Elizabeth Sandifer created Eruditorum Press. She’s not really sure why she did that, and she apologizes for the inconvenience. She currently writes Last War in Albion, a history of the magical war between Alan Moore and Grant Morrison. She used to write TARDIS Eruditorum, a history of Britain told through the lens of a ropey sci-fi series. She also wrote Neoreaction a Basilisk, writes comics these days, and has ADHD so will probably just randomly write some other shit sooner or later. Support Elizabeth on Patreon.


  1. Abigail Brady
    September 21, 2011 @ 4:56 am

    "But there was a real" … ?


  2. Elizabeth Sandifer
    September 21, 2011 @ 5:02 am

    "failure to properly edit this post before getting it up that apparently goes along with my inability to set the timer on it right so it posted five hours late."

    But I edited it to be even clearer now. 🙂


  3. Steve Hogan
    September 21, 2011 @ 8:01 am

    Watching this after having read Phillip's post on "Curse", I couldn't help but think of this:

    The biggest piece of evidence for this reading of the story being about the inevitability of progress, of course, is the Ice Warriors. The big trick of this story, after all, is that the Doctor (and the audience) wrongly suspect the Ice Warriors of villainy when in fact they're among the good guys, having renounced their former ways. But remember exactly what this means – that they have gone from monsters to people. They are, in other words, walking illustrations of the fact that progress exists. This is something we've never seen before in Doctor Who, and now that we have it seems so utterly obvious and necessary. Of course monsters get reformed.

    This also goes a long way towards explaining the Time Lords objection to the Doctor – there he is slaughtering monsters (and remember the willingness he had to kill the Ice Warriors on their last appearance) when monsters, in at least some cases, are just people who haven't engaged in their full historical development yet. Thus he was sent to Earth until he could learn to do better, and here he shows that he can."

    How sad is it that this episode throws that all under the bus and we see the Doctor incinerating random Ice Warrior goons with a heat ray?

* Dataset section

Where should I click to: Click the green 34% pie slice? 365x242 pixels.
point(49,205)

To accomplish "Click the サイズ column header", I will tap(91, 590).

* What this exercise asks
**a.** From the Eruditorum Press page, copy out the passage starting at "Watching this after" up to and including "monsters get reformed.".
**b.** According to the Eruditorum Press page, what is Last War in Albion a history of?

* Complete answers
**a.**
Watching this after having read Phillip's post on "Curse", I couldn't help but think of this:

    The biggest piece of evidence for this reading of the story being about the inevitability of progress, of course, is the Ice Warriors. The big trick of this story, after all, is that the Doctor (and the audience) wrongly suspect the Ice Warriors of villainy when in fact they're among the good guys, having renounced their former ways. But remember exactly what this means – that they have gone from monsters to people. They are, in other words, walking illustrations of the fact that progress exists. This is something we've never seen before in Doctor Who, and now that we have it seems so utterly obvious and necessary. Of course monsters get reformed.

**b.** The magical war between Alan Moore and Grant Morrison.